Gov. Kathy Hochul has told the Port Authority of New York and New Jersey to find an alternative to disgraced ex-Gov. Andrew Cuomo’s $2.1 billion “AirTrain” pet project between LaGuardia Airport and eastern Queens.
“I have asked the Port Authority to thoroughly examine alternative mass transit solutions for reducing car traffic and increasing connectivity to LaGuardia Airport,” Hochul said in a statement Monday afternoon — hours before elected officials representing the impacted section of Queens were set to hold a press conference against the boondoggle.
“We must ensure that our transportation projects are bold, visionary, and serve the needs of New Yorkers,” Hochul said. “I remain committed to working expeditiously to rebuild our infrastructure for the 21st century and to create jobs — not just at LaGuardia, but at all of our airports and transit hubs across New York.”
The AirTrain was a top priority of Cuomo, who pushed the project through despite opposition from some transit advocates and even officials at the Port Authority, the bi-state agency that oversees the regional airports and would have built and operated it.
Critics including US Rep. Alexandria Ocasio-Cortez (D-NY) questioned the logic of the route, which would require Manhattan-bound riders to first travel east — away from the island — before connecting to the subway at Willets Point and heading back west.
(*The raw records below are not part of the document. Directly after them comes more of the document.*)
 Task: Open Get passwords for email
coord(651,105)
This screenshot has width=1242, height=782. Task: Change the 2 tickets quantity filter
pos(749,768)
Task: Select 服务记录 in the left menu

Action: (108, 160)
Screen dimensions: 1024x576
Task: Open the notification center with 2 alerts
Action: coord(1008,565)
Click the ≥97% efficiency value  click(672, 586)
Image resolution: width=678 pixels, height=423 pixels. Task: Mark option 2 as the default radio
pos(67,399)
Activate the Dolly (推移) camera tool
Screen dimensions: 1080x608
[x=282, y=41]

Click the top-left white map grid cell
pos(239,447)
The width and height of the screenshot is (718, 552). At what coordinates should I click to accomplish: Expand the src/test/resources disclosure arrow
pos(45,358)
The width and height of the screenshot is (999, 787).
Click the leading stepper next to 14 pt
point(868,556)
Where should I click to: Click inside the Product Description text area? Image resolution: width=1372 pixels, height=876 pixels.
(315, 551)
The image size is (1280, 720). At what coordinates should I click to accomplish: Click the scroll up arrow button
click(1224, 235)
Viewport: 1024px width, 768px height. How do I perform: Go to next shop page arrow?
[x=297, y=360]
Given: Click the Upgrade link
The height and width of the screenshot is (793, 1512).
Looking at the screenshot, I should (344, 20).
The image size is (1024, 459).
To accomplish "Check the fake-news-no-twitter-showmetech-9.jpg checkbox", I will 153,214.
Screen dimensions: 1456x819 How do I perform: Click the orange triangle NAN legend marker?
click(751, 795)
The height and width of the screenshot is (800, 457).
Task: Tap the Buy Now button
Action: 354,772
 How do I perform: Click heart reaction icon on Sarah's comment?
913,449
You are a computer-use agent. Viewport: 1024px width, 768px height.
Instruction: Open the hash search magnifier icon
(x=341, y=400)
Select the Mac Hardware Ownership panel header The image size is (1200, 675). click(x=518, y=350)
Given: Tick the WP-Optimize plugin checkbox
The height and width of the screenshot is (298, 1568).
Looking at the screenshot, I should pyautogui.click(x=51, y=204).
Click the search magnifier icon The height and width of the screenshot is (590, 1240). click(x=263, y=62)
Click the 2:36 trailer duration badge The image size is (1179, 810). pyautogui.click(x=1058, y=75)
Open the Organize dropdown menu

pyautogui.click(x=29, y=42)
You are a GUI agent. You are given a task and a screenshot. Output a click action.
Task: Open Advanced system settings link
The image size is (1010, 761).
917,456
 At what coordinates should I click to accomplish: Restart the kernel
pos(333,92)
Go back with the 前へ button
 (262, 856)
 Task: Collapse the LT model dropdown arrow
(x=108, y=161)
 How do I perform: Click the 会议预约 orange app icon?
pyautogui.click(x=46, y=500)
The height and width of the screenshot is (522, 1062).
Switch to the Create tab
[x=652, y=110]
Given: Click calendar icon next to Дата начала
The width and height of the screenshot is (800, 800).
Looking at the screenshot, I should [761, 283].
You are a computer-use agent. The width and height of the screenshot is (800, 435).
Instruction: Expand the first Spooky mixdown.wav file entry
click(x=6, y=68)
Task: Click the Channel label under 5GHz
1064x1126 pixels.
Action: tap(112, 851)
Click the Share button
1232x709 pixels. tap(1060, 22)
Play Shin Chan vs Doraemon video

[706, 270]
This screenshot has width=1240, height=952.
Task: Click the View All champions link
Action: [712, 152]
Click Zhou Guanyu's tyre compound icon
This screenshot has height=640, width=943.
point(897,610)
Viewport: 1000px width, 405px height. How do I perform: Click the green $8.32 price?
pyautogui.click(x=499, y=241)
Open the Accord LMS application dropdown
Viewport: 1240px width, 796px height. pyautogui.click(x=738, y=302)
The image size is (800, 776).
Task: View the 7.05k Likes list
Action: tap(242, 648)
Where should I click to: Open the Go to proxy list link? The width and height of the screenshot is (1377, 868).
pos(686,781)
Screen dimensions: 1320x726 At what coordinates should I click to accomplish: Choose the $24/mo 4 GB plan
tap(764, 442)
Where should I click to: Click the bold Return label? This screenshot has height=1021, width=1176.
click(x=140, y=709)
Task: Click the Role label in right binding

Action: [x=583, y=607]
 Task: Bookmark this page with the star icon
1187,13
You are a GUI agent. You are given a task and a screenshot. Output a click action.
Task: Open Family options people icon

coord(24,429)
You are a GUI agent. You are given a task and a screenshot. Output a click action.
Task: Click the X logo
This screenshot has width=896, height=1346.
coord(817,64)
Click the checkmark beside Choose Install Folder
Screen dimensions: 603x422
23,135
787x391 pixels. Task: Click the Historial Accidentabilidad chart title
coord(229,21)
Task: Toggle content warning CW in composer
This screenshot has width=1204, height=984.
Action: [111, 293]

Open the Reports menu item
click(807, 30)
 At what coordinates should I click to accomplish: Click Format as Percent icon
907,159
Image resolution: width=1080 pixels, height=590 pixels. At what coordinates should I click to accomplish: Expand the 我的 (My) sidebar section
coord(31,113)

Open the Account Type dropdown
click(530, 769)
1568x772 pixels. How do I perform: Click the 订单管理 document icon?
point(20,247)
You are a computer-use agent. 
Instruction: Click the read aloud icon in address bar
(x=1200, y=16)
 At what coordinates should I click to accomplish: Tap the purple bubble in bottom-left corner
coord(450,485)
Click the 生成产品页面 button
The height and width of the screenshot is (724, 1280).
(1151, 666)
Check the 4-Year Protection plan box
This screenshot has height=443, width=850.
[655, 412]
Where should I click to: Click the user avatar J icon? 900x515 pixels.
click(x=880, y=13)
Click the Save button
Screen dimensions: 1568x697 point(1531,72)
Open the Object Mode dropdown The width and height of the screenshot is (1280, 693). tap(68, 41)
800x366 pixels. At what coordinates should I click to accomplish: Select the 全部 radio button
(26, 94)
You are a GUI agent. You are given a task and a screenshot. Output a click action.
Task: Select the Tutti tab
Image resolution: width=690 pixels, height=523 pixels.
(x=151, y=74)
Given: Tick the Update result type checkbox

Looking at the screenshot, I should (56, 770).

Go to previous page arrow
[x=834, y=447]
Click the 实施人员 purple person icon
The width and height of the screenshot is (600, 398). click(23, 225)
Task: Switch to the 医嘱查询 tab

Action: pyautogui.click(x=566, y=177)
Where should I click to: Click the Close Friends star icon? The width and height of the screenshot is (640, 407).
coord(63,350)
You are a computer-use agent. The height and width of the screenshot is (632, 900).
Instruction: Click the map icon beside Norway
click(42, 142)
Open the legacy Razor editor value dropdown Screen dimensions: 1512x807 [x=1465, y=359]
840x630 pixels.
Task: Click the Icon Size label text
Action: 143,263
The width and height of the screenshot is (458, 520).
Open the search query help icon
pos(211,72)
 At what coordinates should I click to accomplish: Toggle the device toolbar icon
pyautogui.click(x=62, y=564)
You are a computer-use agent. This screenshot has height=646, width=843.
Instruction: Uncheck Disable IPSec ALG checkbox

They said it’s faster to take a cab or bus to Midtown and the cost doesn’t justify the number of riders who would use it.
In the last week alone, the AirTrain picked up newfound skeptics and opponents including Mayor Bill de Blasio, Queens Borough President Donovan Richards and two of the borough’s most powerful state senators, Leroy Comrie and Mike Gianaris.
Hochul had previously said she was in conversation with Port Authority executive director Rick Cotton about the future of the project.
The project and its questionable route would attract just 6,000 new daily transit riders, government watchdog Reinvent Albany and former city DOT official Jon Orcutt found in a report released last month.
That comes out to a whopping $350,000 per rider, the report said — the most expensive project per rider in history.